Stated task: Count the lines in the entries below that contain the string "icon", and reply with only that number.

━━ Listed entries ━━

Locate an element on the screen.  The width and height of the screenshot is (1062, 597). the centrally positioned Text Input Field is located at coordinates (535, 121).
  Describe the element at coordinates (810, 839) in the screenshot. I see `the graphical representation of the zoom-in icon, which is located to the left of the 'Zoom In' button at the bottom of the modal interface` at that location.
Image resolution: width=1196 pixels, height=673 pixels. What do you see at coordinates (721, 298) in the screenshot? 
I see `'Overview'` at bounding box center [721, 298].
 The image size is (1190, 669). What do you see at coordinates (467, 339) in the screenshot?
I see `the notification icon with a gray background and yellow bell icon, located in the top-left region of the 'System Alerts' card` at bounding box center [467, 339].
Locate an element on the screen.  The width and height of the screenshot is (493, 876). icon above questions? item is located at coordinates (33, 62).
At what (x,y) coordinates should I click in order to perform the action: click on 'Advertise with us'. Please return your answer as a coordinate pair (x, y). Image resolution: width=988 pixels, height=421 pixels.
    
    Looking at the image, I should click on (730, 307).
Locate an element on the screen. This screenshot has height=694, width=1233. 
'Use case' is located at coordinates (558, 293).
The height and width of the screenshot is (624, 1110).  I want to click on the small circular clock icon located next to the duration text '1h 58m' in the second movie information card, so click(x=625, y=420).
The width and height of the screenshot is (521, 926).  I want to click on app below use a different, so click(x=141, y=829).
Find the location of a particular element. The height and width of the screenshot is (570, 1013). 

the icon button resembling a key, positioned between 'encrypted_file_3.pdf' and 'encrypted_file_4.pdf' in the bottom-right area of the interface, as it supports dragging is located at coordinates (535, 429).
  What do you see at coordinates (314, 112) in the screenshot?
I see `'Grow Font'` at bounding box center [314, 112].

━━━

Complete answer: 5